(Stored dataset items)

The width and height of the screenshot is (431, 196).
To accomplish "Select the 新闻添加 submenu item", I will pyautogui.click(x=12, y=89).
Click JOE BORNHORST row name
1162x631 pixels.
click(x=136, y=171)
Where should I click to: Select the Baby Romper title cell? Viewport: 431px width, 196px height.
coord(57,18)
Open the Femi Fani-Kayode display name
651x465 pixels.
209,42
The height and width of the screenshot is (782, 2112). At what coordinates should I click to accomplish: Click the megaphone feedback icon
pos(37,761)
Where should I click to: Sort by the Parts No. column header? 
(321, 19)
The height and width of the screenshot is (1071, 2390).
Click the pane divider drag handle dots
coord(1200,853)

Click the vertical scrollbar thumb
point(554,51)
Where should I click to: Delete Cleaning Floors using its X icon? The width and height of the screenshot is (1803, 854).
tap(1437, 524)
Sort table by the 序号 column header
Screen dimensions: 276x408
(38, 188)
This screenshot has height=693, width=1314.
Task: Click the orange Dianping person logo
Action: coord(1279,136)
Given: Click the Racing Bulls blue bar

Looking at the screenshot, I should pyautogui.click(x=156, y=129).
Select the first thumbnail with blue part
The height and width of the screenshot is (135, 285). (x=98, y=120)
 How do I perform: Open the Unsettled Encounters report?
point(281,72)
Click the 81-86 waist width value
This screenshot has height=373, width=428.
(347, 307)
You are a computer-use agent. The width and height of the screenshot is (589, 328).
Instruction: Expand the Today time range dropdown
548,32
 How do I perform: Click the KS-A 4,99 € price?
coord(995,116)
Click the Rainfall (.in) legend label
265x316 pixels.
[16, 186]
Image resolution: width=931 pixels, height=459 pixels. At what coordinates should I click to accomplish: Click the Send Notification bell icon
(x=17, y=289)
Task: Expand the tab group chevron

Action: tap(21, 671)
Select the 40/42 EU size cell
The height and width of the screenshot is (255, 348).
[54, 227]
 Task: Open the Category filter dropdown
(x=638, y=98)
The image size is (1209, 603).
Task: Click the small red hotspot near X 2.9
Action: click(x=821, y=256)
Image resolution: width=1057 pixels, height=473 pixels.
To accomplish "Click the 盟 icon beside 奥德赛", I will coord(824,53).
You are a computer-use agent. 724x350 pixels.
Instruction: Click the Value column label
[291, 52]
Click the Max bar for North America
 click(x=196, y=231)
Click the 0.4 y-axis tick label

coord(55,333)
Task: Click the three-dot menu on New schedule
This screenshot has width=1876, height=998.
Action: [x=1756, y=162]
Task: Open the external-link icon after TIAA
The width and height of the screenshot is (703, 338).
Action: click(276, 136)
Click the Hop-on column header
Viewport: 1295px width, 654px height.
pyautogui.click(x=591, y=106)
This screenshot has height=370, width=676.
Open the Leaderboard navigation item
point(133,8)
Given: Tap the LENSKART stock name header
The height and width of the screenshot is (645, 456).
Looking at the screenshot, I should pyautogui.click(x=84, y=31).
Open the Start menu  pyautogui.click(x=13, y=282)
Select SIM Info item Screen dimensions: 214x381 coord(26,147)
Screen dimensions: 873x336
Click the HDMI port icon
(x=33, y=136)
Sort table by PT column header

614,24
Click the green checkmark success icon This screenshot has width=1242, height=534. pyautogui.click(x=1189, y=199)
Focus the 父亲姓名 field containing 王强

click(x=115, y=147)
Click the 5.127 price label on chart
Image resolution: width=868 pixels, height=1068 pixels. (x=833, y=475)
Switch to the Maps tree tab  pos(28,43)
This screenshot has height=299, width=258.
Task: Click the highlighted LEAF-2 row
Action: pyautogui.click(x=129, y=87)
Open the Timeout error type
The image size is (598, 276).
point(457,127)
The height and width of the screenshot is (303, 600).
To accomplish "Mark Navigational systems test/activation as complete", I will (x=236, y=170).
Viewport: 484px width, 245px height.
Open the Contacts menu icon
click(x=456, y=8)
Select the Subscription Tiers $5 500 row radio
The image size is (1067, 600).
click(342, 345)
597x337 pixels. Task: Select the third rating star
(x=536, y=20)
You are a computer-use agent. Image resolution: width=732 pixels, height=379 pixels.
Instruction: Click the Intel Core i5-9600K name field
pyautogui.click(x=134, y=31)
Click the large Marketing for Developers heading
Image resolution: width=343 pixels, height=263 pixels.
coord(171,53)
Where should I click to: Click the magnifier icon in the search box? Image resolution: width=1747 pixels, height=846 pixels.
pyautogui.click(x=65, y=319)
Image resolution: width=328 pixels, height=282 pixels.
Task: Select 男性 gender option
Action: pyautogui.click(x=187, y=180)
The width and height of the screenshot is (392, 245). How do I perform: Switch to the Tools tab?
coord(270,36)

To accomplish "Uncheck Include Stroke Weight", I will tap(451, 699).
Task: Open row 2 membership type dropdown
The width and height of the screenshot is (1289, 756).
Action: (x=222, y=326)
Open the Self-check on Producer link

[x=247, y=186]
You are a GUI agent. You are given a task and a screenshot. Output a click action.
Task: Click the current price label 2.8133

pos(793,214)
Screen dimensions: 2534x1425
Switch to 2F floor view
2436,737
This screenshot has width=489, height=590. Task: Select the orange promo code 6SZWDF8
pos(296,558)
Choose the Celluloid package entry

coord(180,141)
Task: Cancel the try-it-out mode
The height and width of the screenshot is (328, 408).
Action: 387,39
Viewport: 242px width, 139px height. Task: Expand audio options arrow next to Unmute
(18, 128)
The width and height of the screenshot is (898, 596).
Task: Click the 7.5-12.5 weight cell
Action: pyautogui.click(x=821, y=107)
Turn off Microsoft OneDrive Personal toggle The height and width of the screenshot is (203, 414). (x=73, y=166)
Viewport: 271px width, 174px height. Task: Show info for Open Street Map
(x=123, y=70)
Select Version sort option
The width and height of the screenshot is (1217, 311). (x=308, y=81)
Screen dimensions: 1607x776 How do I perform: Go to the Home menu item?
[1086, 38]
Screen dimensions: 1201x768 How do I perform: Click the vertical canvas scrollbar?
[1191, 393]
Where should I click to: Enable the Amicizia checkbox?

(Assignment) Which of the lines above include the word "computer"? Copy each of them.

(Exercise response)
You are a computer-use agent. The width and height of the screenshot is (589, 328).
You are a computer-use agent. 724x350 pixels.
You are a computer-use agent. Image resolution: width=732 pixels, height=379 pixels.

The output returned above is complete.